Counting Tao - Omer 30

Today’s Omer theme is stringency and judgement in humility and grace. (See comments below for more on the Omer)

Before and after meditating today, I read chapter 57 from the The Lao Tzu (See comments below for full text)

The smallness of this week, combined with the strength of today’s theme, and the Tao offering a hands off way of governing ourselves and each other - all pose a challenge indeed to the “type A” version of achievement that seems to consume me today.

When facing difficulties or crises we celebrate the ones who take charge and act, I know that I do.

And yet, at every moment our sages ask us to assess - just how much will our action help? How important is it that we take charge? Can we really take charge?

The “stop and breathe” and “take five minutes before we act” advice seems pretty sound. There are very few of us who couldn’t benefit by taking a moment or two before embarking on the next great leap forward.

Aiming to find for myself the space of a breath before my next action - a good afternoon to all.

[From The Lao Tzu (Tao-Te Ching) as found in Wing-Tsit Chan (translator and compiler), A Source Book in Chinese Philosophy, (1963), pages 166-167, slightly adapted by Jonathan Freirich]

57.
Govern the state with correctness.
Operate the army with surprise tactics.
Administer the empire by engaging in no activity.
How do I know that this should be so?
Through this:
The more taboos and prohibitions there are in the world,
The poorer the people will be.
The more share weapons the people have,
The more troubled the state will be.
The more cunning and skill a person possesses,
The more vicious things will appear.
The more laws and orders are made prominent,
The more thieves and robbers there will be.
Therefore the sage says:
I take no action and the people of themselves are transformed.
I love tranquility and the people of themselves become correct.
I engage in no activity and the people of themselves become prosperous.
I have no desires and the people of themselves become simple.
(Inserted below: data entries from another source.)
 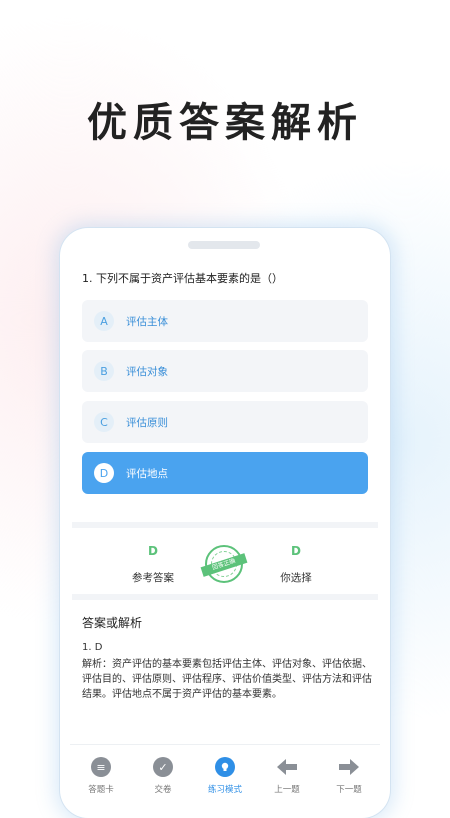 What do you see at coordinates (104, 422) in the screenshot?
I see `option-letter: C` at bounding box center [104, 422].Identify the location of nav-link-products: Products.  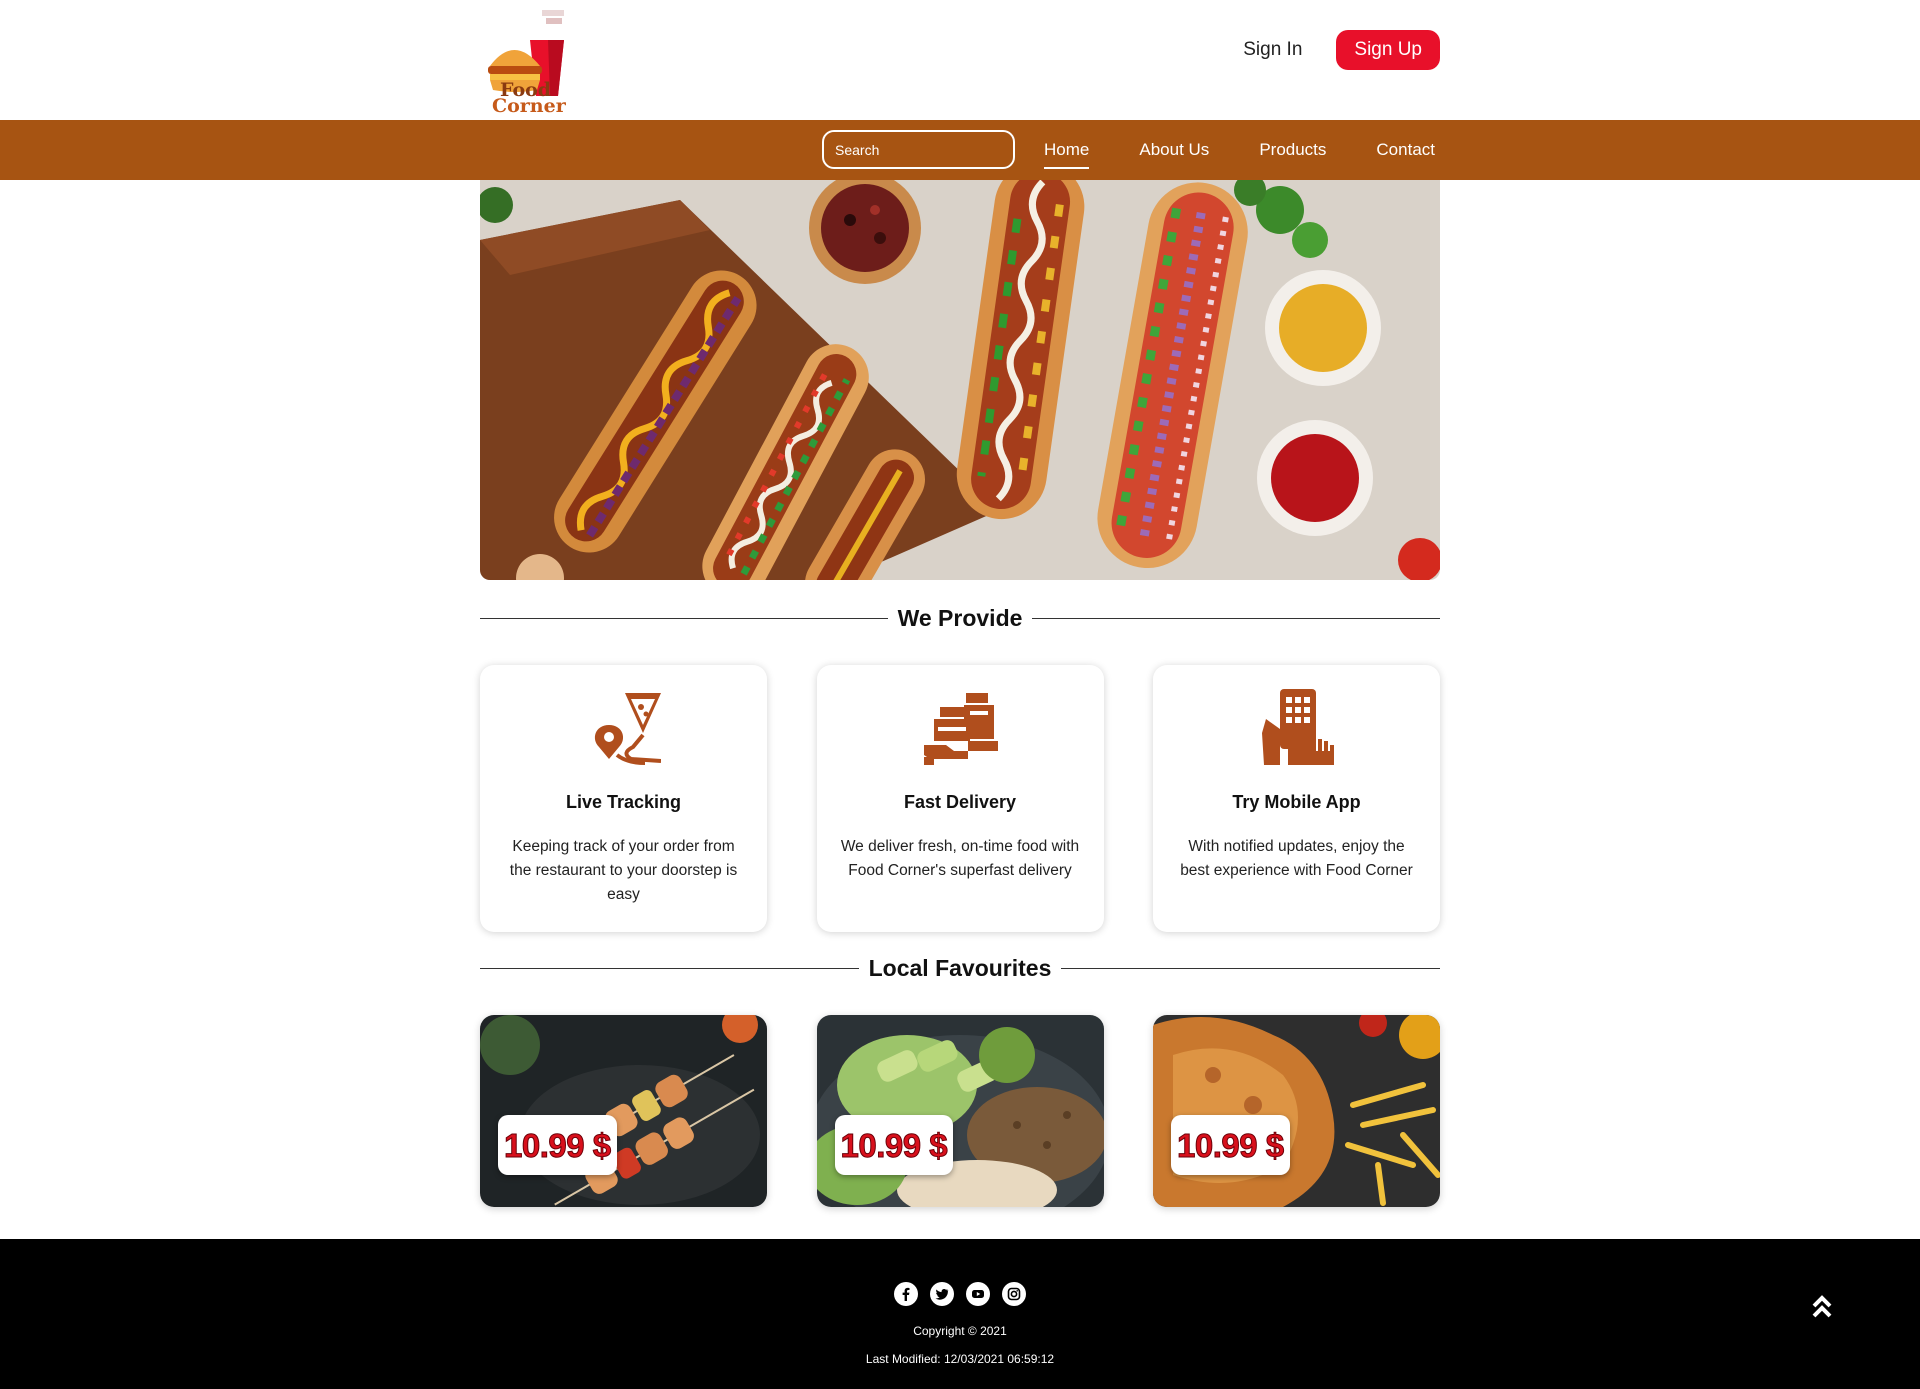
(1292, 150).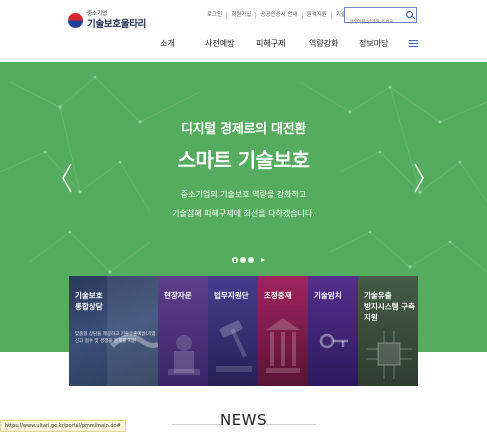 The image size is (487, 432). I want to click on login-link: 로그인, so click(214, 16).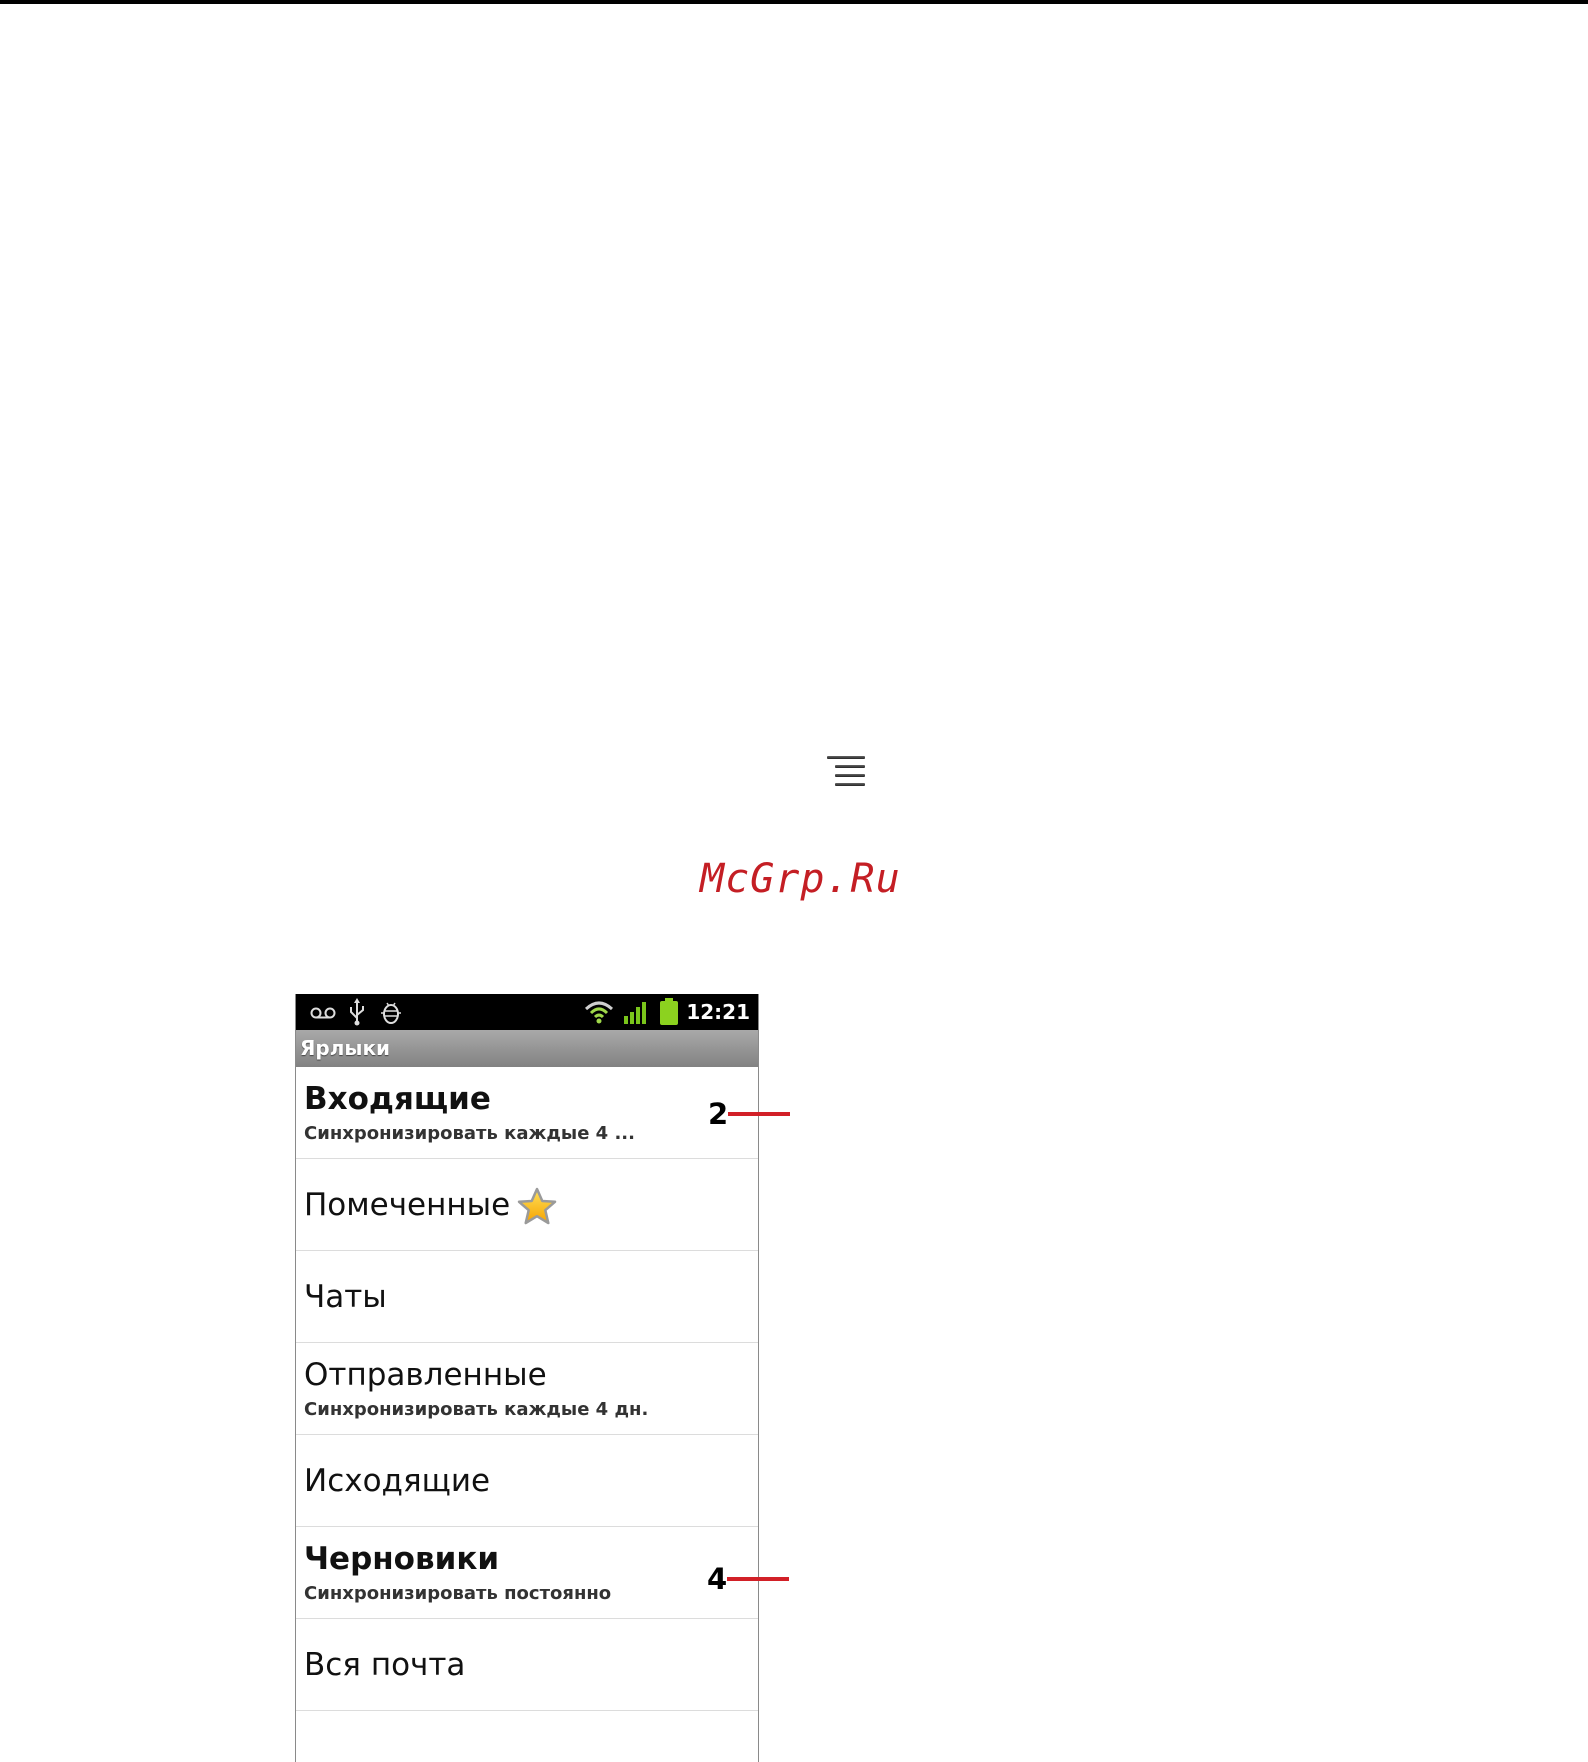 Image resolution: width=1588 pixels, height=1762 pixels. Describe the element at coordinates (346, 1297) in the screenshot. I see `label-name: Чаты` at that location. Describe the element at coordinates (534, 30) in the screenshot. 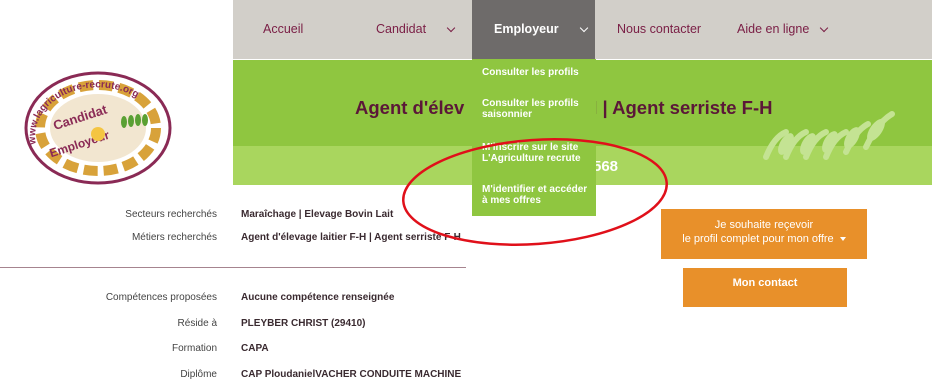

I see `nav-employeur: Employeur` at that location.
About the Counting of the Omer in the Jewish holiday cycle:
Today is thirty days, which is four weeks and two days of the Counting of the Omer - a time when many Jews note each day between the Second Day of Passover, the celebration of freedom, and the next major holiday, Shavuot, or “weeks”, when Jews celebrate the covenant given at Mount Sinai. Each of the seven weeks and each of the seven days in these weeks correspond to a particular “sefirah” or “sphere”, or perhaps better, “a divine emanation/human aspiration”. These themes allow us to reflect on the days as we move from liberation to revelation in the Jewish calendar.
Today’s Omer theme is stringency and judgement (“g’vurah” גְבוּרָה) in the week of humility and grace (“hod” הוֹד).